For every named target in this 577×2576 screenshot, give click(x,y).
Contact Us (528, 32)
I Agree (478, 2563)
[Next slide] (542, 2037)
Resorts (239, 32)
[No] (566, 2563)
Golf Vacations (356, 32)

--- --- ---

**INSTRUCTIONS TO FOLLOW:** Write out exactly the lines that begin at the one containing "Contact Us (528, 32)" and continue through the last line of the data, and only those.

**OUTPUT OF THE EXERCISE:**
Contact Us (528, 32)
I Agree (478, 2563)
[Next slide] (542, 2037)
Resorts (239, 32)
[No] (566, 2563)
Golf Vacations (356, 32)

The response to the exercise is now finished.